Rewrite the data below, replacing every instance of "button" with "control" and leaving everything else unchanged. Omit the pictures from your output.
%%
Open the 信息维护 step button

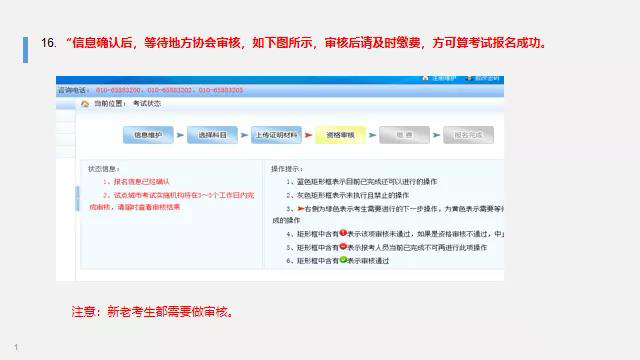148,135
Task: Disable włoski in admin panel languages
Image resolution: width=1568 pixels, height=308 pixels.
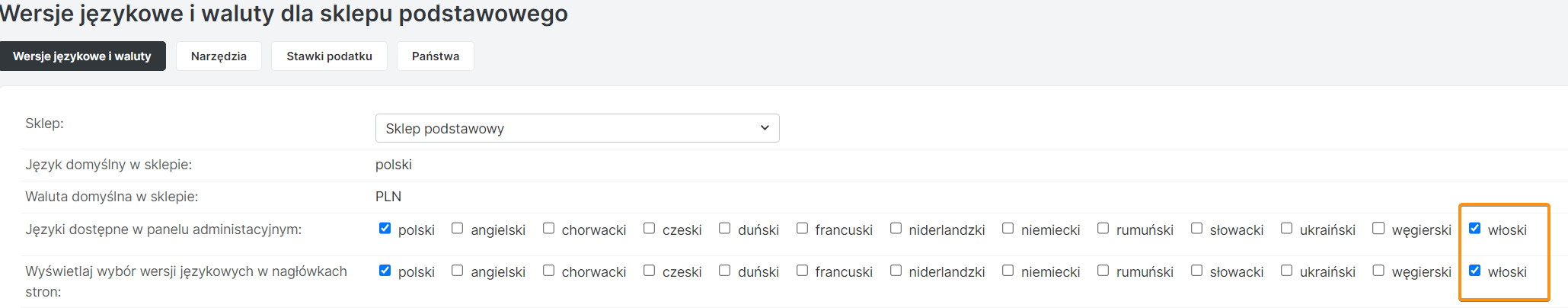Action: click(x=1475, y=229)
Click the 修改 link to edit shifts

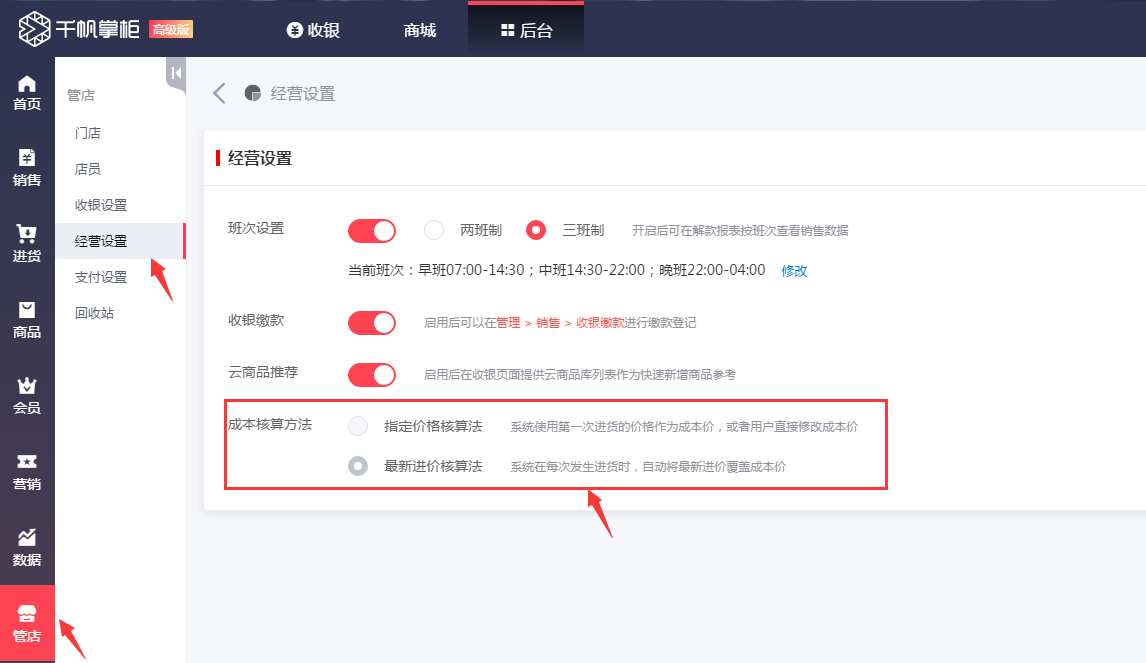(x=794, y=271)
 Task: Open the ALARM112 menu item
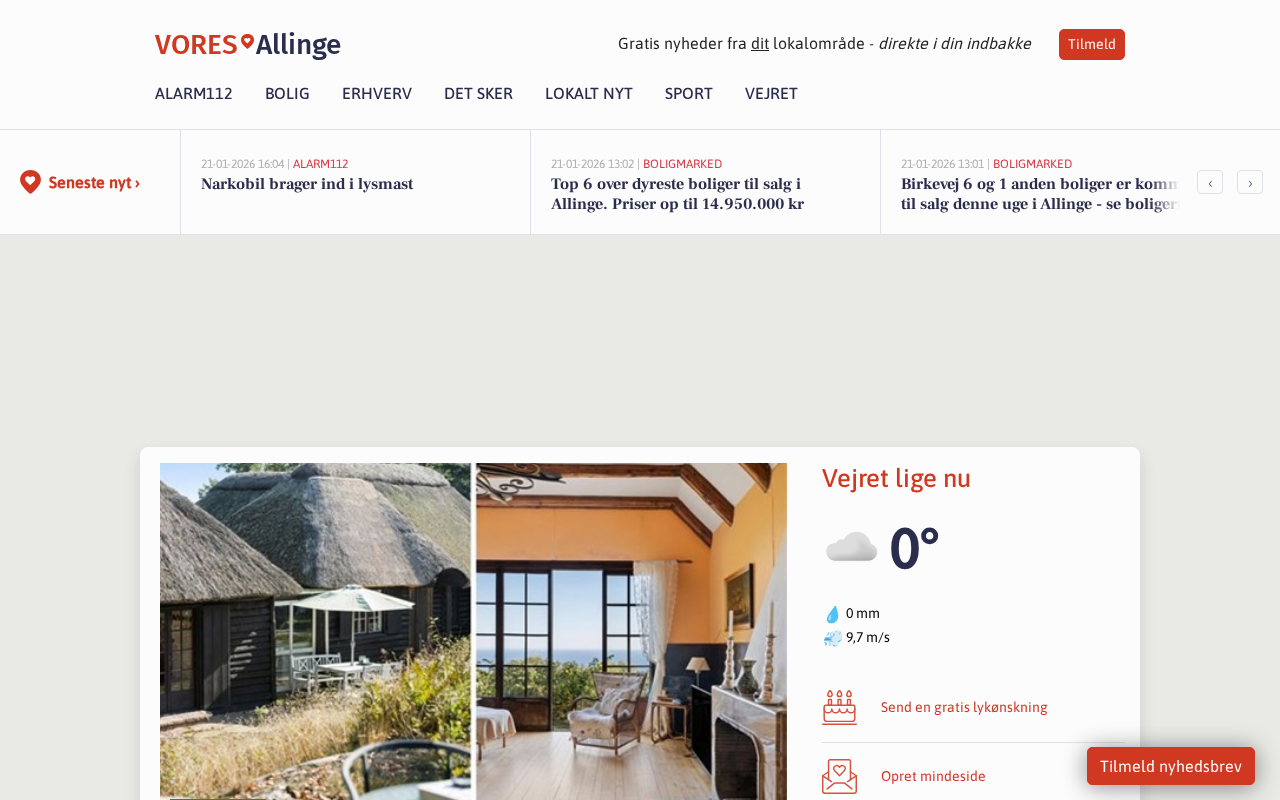click(194, 94)
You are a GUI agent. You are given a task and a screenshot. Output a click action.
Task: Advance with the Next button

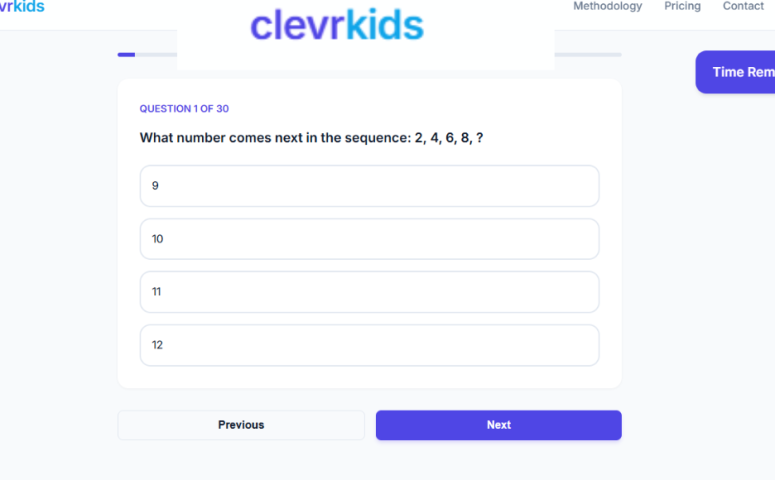coord(498,425)
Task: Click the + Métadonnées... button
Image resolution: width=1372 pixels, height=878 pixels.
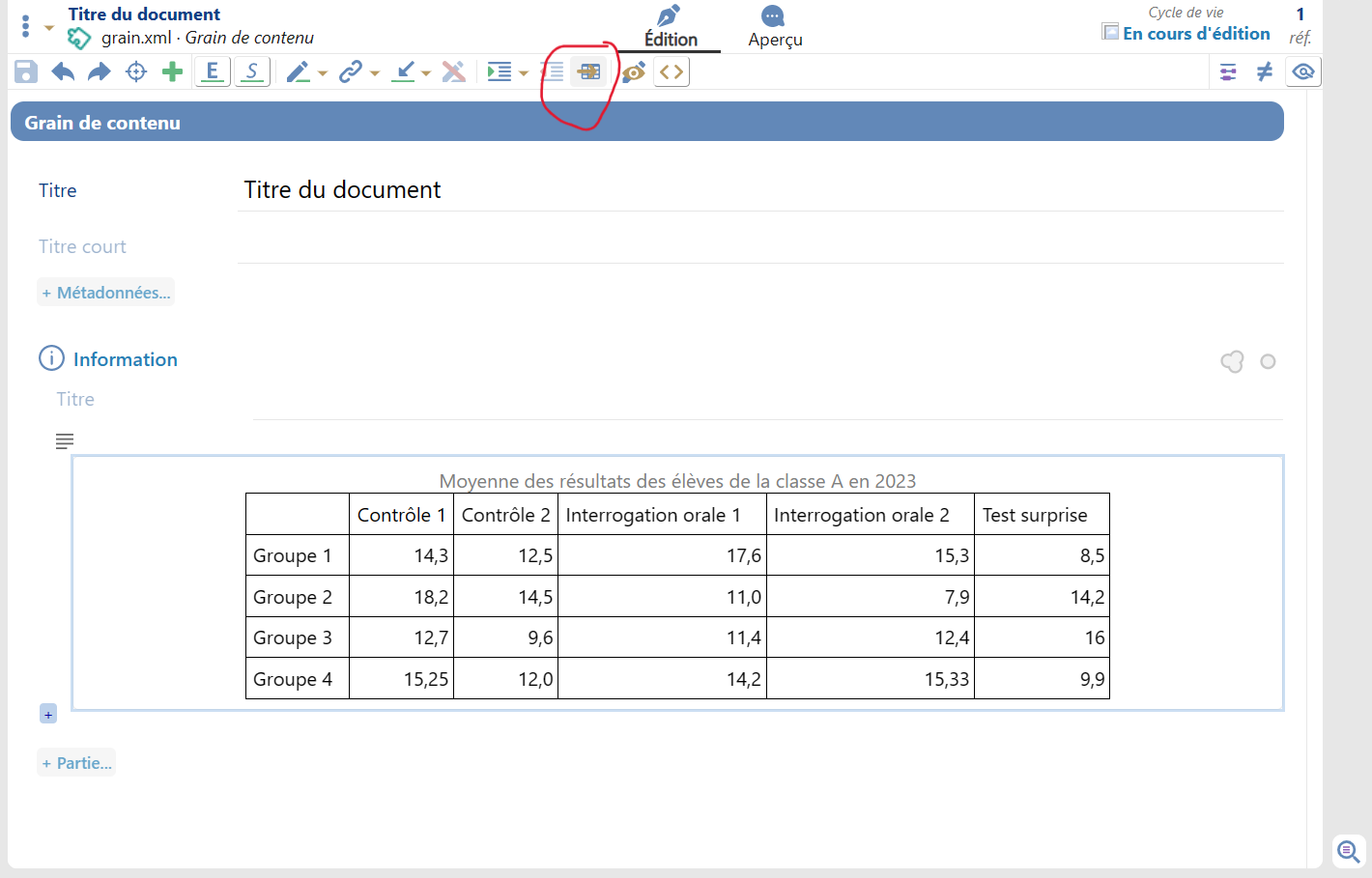Action: (x=106, y=293)
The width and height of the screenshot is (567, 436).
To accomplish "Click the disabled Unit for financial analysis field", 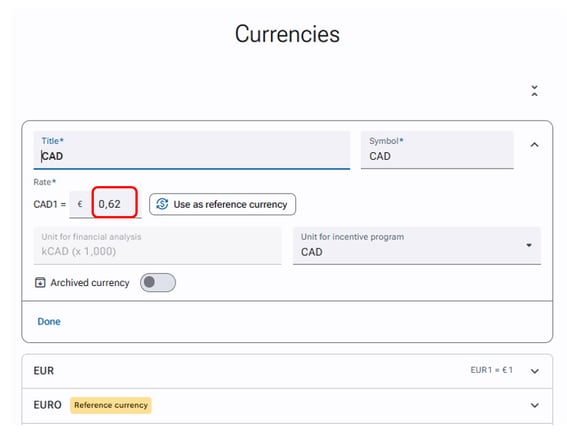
%%
_EXPECTED OUTPUT_:
Open the 信息维护 step control

148,135
Task: Disable włoski in admin panel languages
Image resolution: width=1568 pixels, height=308 pixels.
Action: click(x=1475, y=229)
Click the 修改 link to edit shifts

(x=794, y=271)
 Task: Open the ALARM112 menu item
click(194, 94)
You are a GUI agent. You are given a task and a screenshot. Output a click action.
Task: Advance with the Next control

coord(498,425)
Task: Click the + Métadonnées... control
Image resolution: width=1372 pixels, height=878 pixels.
Action: (x=106, y=293)
The width and height of the screenshot is (567, 436).
To accomplish "Click the disabled Unit for financial analysis field", 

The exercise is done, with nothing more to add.